ATTNPO: Attention-Guided Process Supervision for Efficient Reasoning
- URL: http://arxiv.org/abs/2602.09953v1
- Date: Tue, 10 Feb 2026 16:40:22 GMT
- Title: ATTNPO: Attention-Guided Process Supervision for Efficient Reasoning
- Authors: Shuaiyi Nie, Siyu Ding, Wenyuan Zhang, Linhao Yu, Tianmeng Yang, Yao Chen, Tingwen Liu, Weichong Yin, Yu Sun, Hua Wu,
- Abstract summary: We propose ATTNPO, a low-overhead process-supervised RL framework.<n>We first identify a set of special attention heads that naturally focus on essential steps while suppressing redundant ones.<n>We then employ two sub-strategies to mitigate overthinking by discouraging redundant steps while preserving accuracy by reducing penalties on essential steps.

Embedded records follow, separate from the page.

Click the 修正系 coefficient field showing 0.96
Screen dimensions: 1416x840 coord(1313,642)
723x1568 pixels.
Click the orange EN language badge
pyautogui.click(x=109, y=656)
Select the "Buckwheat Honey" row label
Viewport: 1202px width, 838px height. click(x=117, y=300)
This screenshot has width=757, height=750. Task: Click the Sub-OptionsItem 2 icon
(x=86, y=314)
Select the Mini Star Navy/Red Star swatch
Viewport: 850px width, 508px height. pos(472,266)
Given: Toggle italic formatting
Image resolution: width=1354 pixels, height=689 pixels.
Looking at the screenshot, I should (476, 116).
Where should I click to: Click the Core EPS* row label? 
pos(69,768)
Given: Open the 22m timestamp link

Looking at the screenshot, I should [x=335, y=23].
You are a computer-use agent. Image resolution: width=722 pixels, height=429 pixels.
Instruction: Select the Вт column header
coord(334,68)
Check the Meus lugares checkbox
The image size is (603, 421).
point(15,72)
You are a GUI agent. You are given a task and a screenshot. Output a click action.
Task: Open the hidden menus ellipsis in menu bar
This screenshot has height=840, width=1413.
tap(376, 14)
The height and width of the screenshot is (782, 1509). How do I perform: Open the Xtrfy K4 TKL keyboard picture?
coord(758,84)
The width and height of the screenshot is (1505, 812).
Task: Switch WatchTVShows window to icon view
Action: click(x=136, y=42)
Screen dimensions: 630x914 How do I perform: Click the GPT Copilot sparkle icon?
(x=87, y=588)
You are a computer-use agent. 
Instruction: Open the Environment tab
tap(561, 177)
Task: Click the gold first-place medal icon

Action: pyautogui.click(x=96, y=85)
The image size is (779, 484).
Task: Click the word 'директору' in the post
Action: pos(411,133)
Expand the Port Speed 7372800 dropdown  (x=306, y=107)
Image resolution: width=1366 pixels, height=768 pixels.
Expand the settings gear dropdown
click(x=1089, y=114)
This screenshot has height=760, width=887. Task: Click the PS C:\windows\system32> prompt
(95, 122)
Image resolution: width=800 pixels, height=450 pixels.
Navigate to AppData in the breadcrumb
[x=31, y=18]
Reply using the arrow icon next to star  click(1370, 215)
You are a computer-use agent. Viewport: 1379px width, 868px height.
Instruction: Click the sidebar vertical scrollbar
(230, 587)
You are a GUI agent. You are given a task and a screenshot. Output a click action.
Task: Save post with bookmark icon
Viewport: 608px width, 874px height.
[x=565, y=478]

- Score: 31.958298572740848
- License: http://arxiv.org/licenses/nonexclusive-distrib/1.0/
- Abstract: Large reasoning models trained with reinforcement learning and verifiable rewards (RLVR) achieve strong performance on complex reasoning tasks, yet often overthink, generating redundant reasoning without performance gains. Existing trajectory-level length penalties often fail to effectively shorten reasoning length and degrade accuracy, as they uniformly treat all reasoning steps and lack fine-grained signals to distinguish redundancy from necessity. Meanwhile, process-supervised methods are typically resource-intensive and suffer from inaccurate credit assignment. To address these issues, we propose ATTNPO, a low-overhead process-supervised RL framework that leverages the model's intrinsic attention signals for step-level credit assignment. We first identify a set of special attention heads that naturally focus on essential steps while suppressing redundant ones. By leveraging the attention scores of these heads, We then employ two sub-strategies to mitigate overthinking by discouraging redundant steps while preserving accuracy by reducing penalties on essential steps. Experimental results show that ATTNPO substantially reduces reasoning length while significantly improving performance across 9 benchmarks.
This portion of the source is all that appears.